Would you print only the lines running from the one with "Image resolution: width=494" to the final line of the data below, word for word and without pictures?
*** Material for this exercise Section Begins ***
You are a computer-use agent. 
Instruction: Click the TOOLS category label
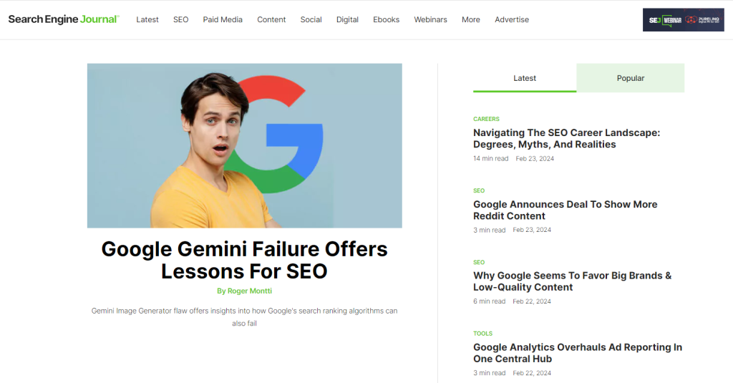(482, 334)
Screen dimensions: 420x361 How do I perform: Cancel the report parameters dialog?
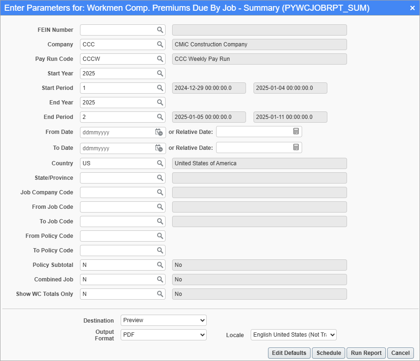(x=400, y=353)
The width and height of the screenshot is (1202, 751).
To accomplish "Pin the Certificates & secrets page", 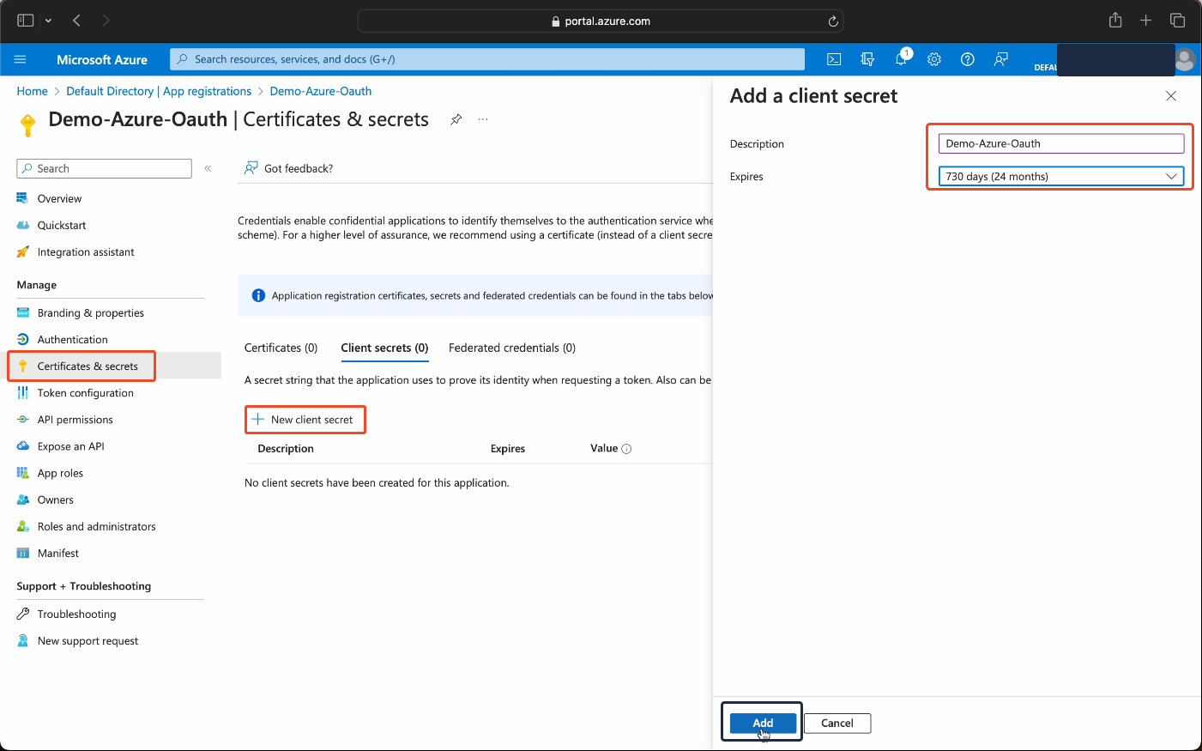I will (x=456, y=119).
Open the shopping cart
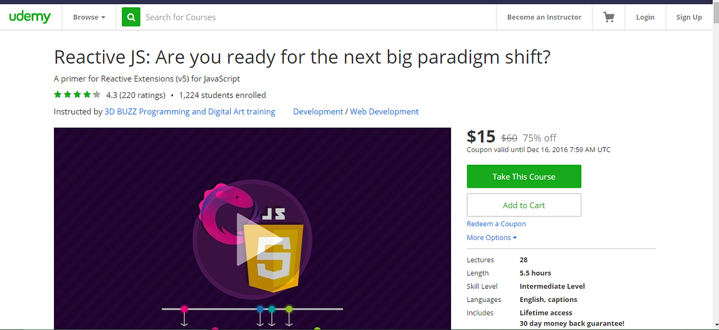This screenshot has width=719, height=330. pyautogui.click(x=608, y=17)
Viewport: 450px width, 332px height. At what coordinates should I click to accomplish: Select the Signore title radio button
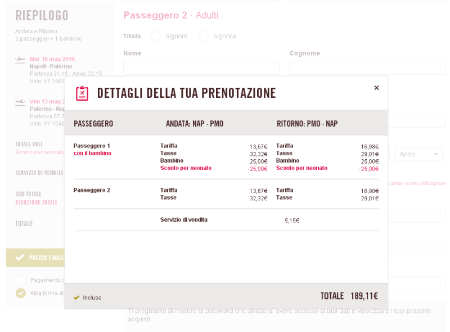tap(156, 36)
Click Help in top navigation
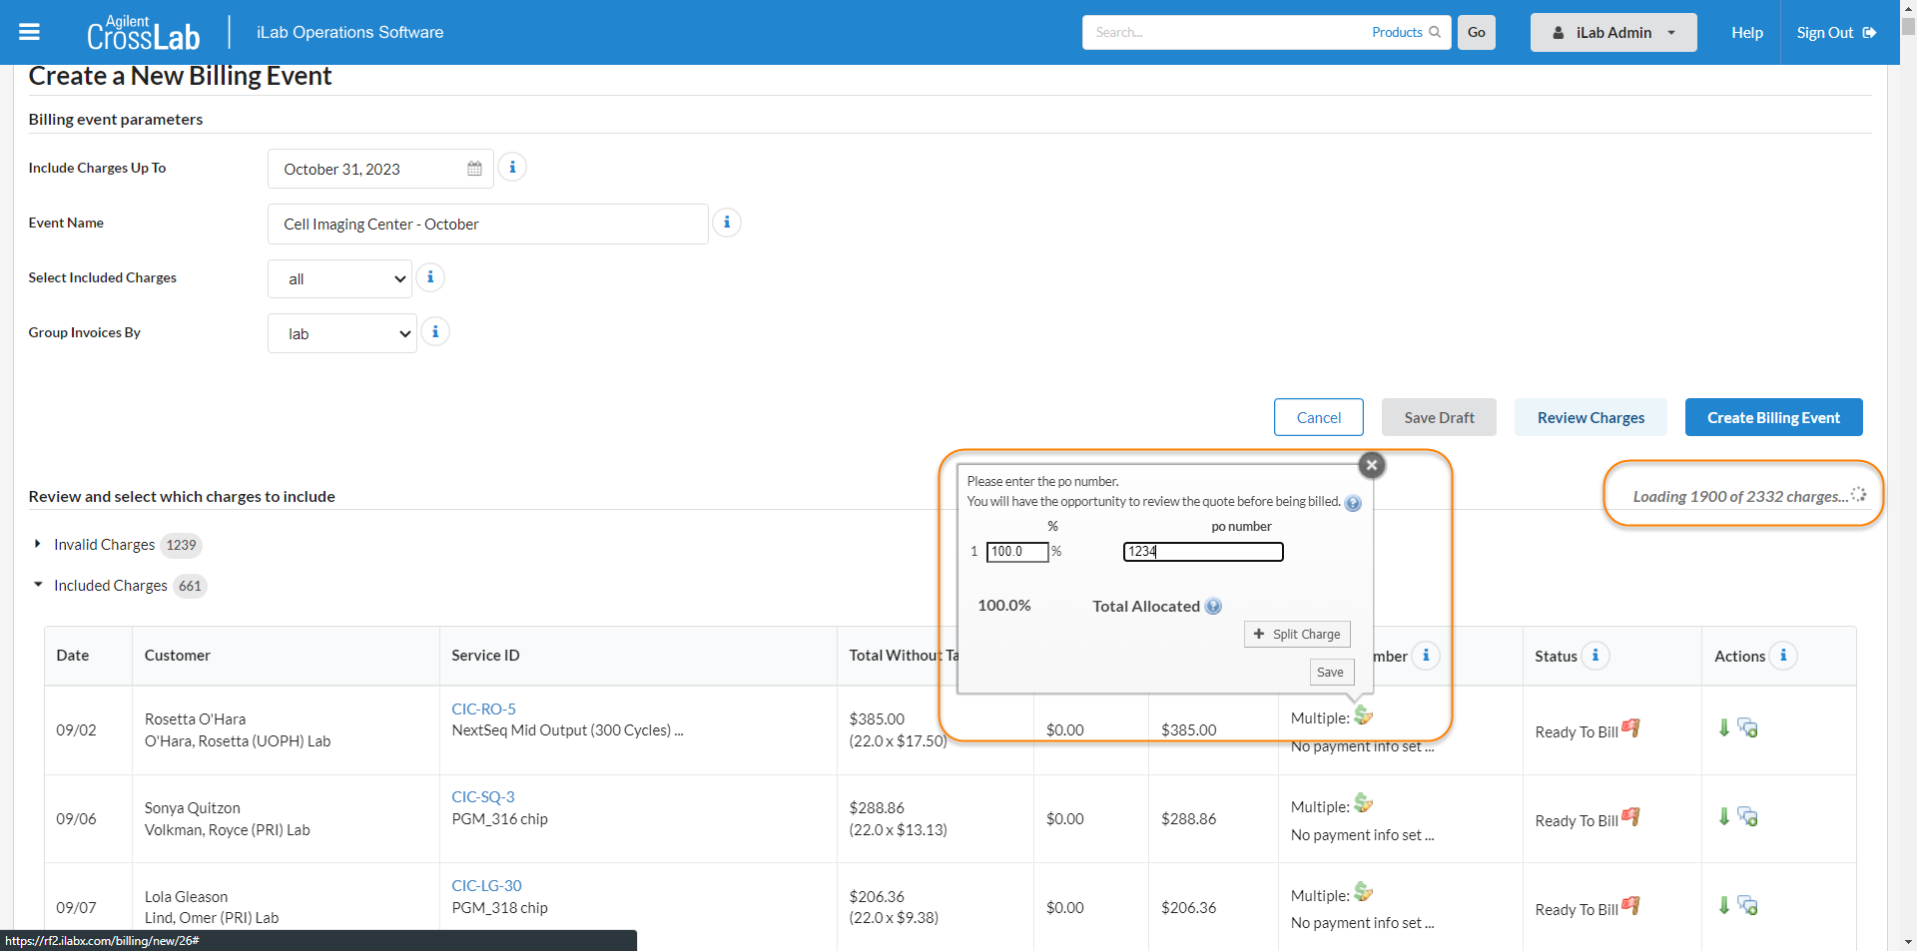This screenshot has width=1917, height=951. (1746, 32)
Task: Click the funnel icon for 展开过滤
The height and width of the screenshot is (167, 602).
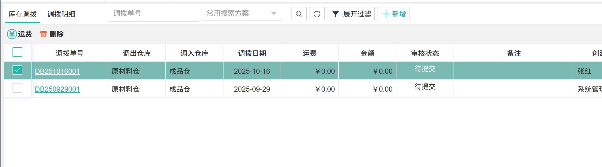Action: click(336, 14)
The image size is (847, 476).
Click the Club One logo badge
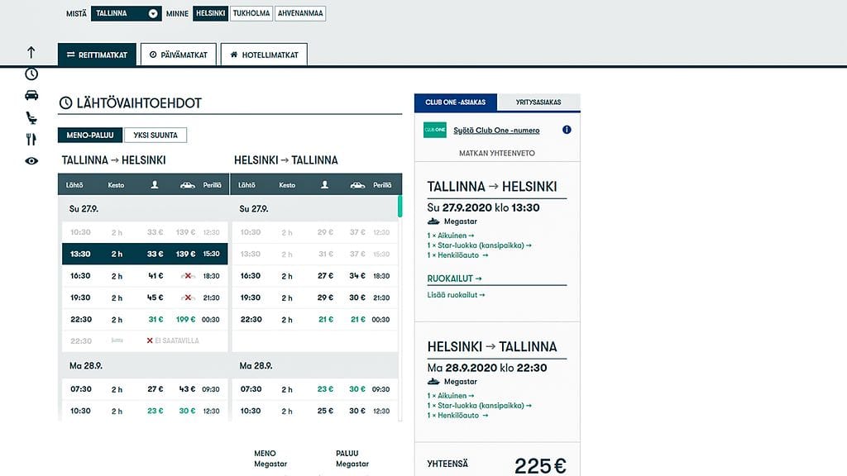pos(434,130)
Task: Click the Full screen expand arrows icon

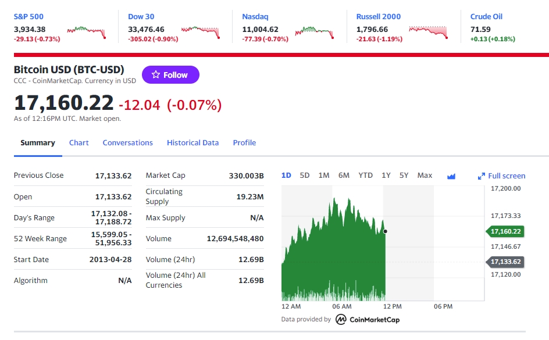Action: 482,176
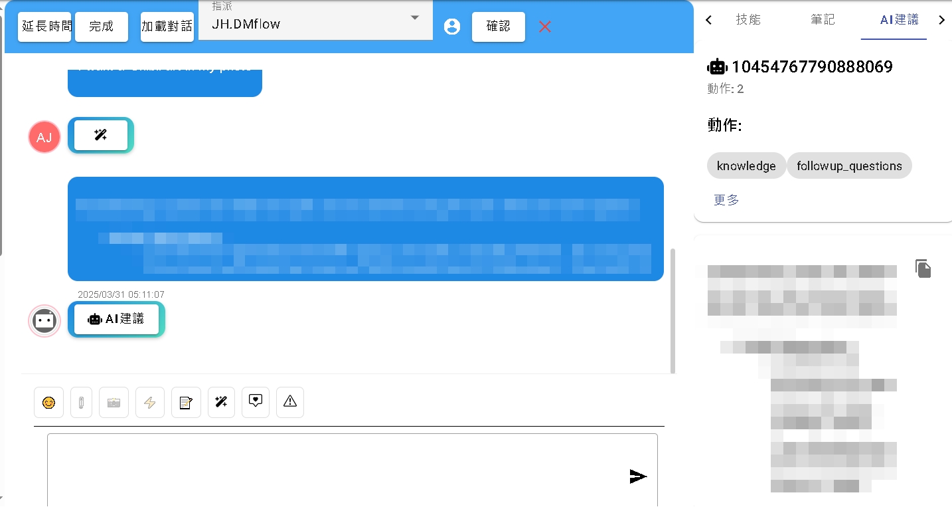Click the 確認 button
This screenshot has width=952, height=523.
pos(498,27)
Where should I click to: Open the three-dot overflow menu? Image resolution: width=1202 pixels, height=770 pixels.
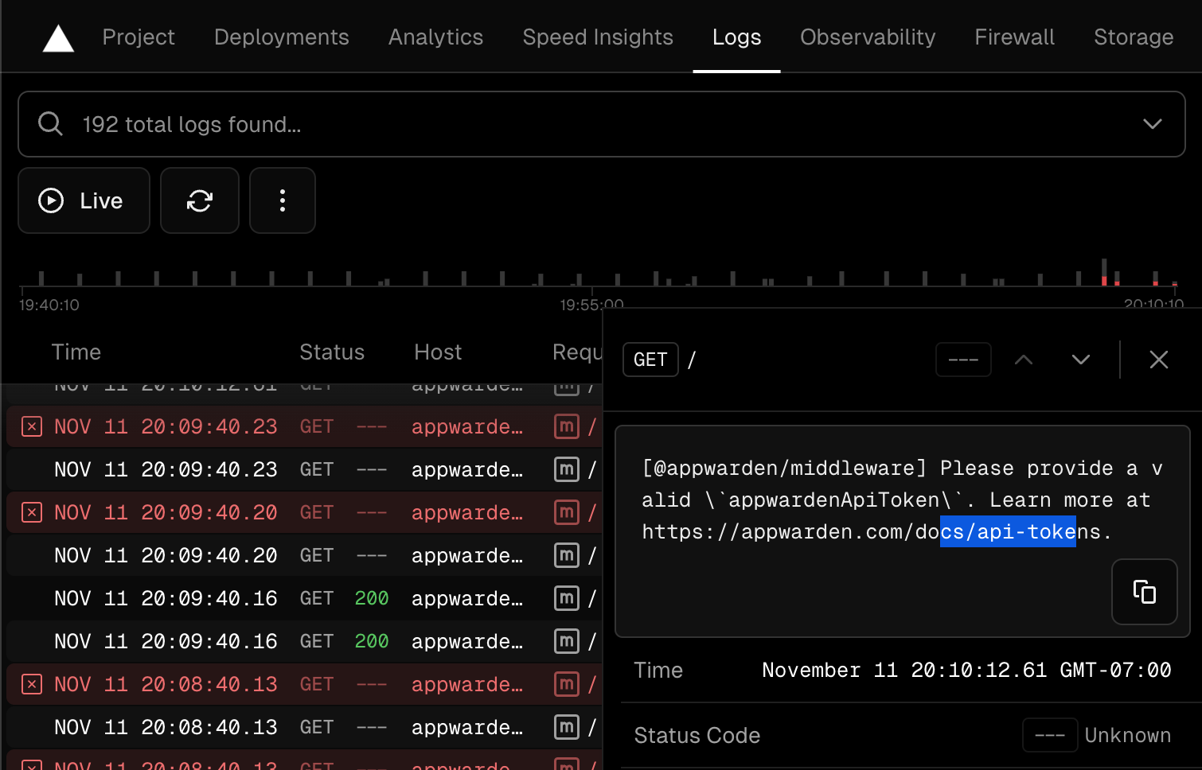click(x=283, y=200)
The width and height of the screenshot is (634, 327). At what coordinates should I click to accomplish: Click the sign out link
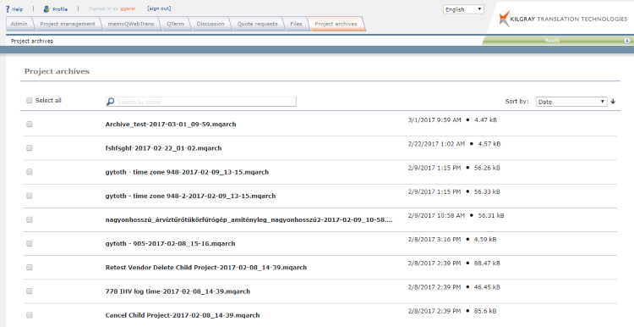click(159, 8)
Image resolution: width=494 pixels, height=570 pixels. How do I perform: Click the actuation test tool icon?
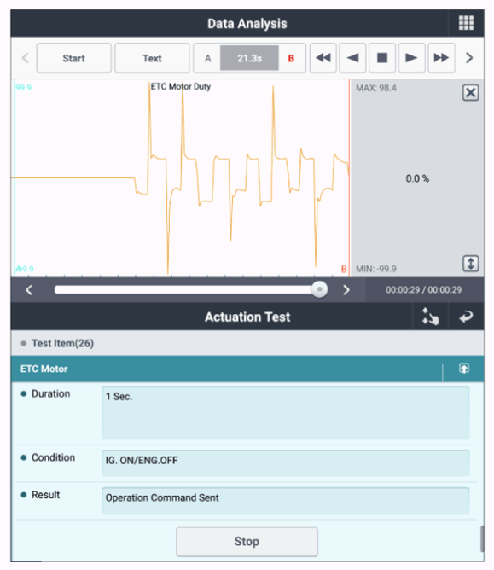430,317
*** Material for this exercise Section Ends ***
Task solution:
Image resolution: width=494 pixels, height=570 pixels. How do I perform: Click the actuation test tool icon?
430,317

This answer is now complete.